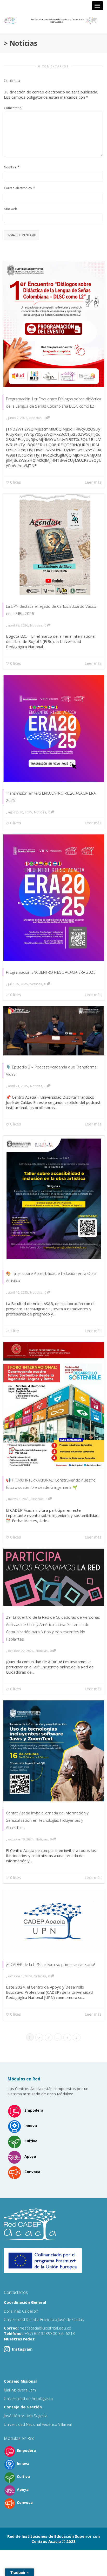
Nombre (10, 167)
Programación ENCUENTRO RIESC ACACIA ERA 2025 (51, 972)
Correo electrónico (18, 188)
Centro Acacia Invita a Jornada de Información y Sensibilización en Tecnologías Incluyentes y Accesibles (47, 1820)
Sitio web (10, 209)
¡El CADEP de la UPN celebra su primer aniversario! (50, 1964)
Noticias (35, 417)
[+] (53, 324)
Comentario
....................
● **TASK STATEMENT**:
In the copy you write, the data above must appear exactly, with no pictures.

● **SOLVED PROBLEM**:
Nombre (10, 167)
Programación ENCUENTRO RIESC ACACIA ERA 2025 (51, 972)
Correo electrónico (18, 188)
Centro Acacia Invita a Jornada de Información y Sensibilización en Tecnologías Incluyentes y Accesibles (47, 1820)
Sitio web (10, 209)
¡El CADEP de la UPN celebra su primer aniversario! (50, 1964)
Noticias (35, 417)
[+] (53, 324)
Comentario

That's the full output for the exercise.